## start ENTRIES

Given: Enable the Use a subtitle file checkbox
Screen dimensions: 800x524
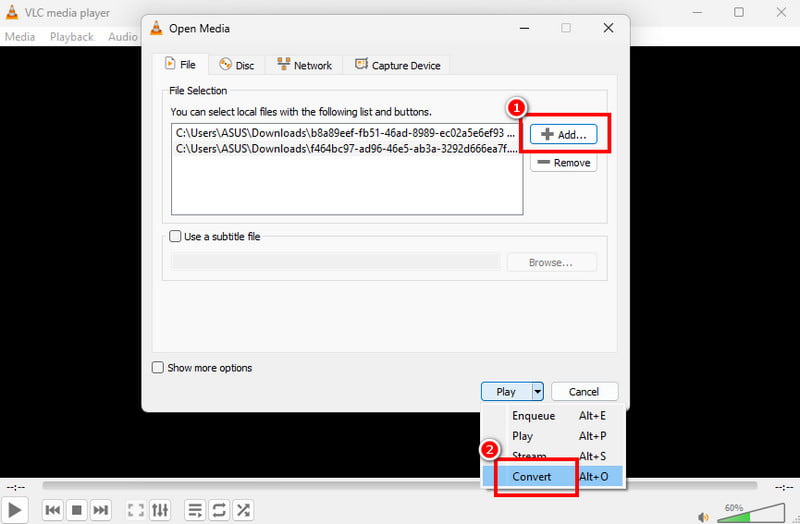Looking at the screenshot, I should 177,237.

## end ENTRIES
## start ENTRIES

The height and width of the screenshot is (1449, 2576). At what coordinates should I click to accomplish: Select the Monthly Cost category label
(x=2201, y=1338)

## end ENTRIES
## start ENTRIES

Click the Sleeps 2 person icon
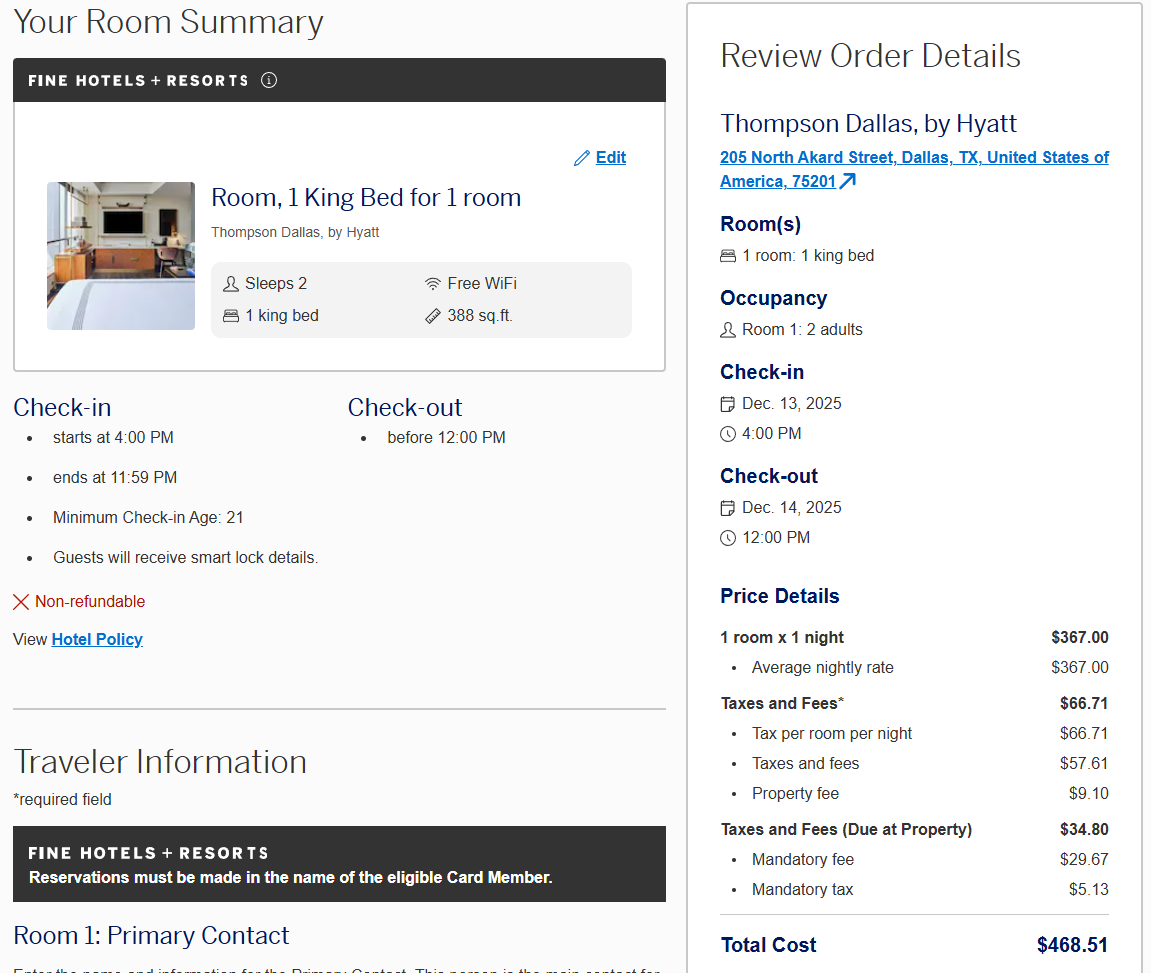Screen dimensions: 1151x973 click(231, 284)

## end ENTRIES

• _GIVEN INSTRUCTION_: Reproduce the material from the line with "Given: Enable the" up to and including the line with "Looking at the screenshot, I should 177,237.". Leave the pictures out of your answer.

• _FULL SOLUTION_:
Given: Enable the Use a subtitle file checkbox
Screen dimensions: 800x524
Looking at the screenshot, I should 177,237.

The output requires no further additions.